The increase means the owner of a $500,000 home — Excelsior's approximate median home value — will pay $49 more in property taxes next year than in 2020, said Marian Potter, the city's finance officer. Altogether, the city will receive $1,500 in taxes on that home.

The city will use the additional dollars primarily to pay for infrastructure improvements, including street and water projects. The City Council approved the levy increase, along with the rest of the 2021 budget, on Monday.

Preliminary statewide figures indicate 2021 levies will rise 2.5% overall, compared with an average of 4.8% in the previous three years, according to Nick Greene, property tax research director at the Minnesota Department of Revenue.
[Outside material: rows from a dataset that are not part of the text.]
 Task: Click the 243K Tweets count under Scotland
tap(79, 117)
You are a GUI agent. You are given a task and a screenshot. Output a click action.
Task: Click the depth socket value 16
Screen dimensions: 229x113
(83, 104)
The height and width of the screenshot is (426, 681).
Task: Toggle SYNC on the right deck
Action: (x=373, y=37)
"During times of economic recession and broader financial hardship for taxpayers, local governments have tended to have slower property tax levy growth," Greene said in an e-mail. "In general, it's reasonable to assume that cities take into account unique circumstances in their community when setting their budget."

Pandemic restrictions this year meant revenue losses for cities, including Excelsior, which saw a decline in revenue from sales taxes and parking fees.
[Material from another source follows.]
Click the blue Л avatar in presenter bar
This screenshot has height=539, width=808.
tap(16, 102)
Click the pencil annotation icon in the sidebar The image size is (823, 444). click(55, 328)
The city's levy increase will help pay for long-needed improvements to streets and water infrastructure, Potter said. Residents in some areas have complained of brown water, caused by rusted iron in the pipes, and the city has experienced several water main breaks within the past few months, Potter said.

Cities often defer such infrastructure projects for decades, Potter said, but the longer infrastructure improvements are put off, the more expensive they get.

The levy hike also reflects increased costs in the city's contracts with the police and fire departments.

Although Excelsior's 13.2% year-over-year levy increase is high for Hennepin County, its overall tax rate is on the low side compared with other Hennepin County cities. The tax rate is a percentage of a city's total tax capacity, a dollar figure calculated by the county based on property values and other factors.

Excelsior's tax rate is about 28%, the 14th lowest among the county's 45 cities. Four cities' rates are more than 60%, and Minneapolis' rate is just under that.

Some Minnesota cities are raising their property tax levies by far higher percentages than Excelsior, but most collect less in taxes overall. For example, the preliminary levy in Lengby, Minn., is more than double last year's — but that's $7,000 over last year's $13,000 final levy.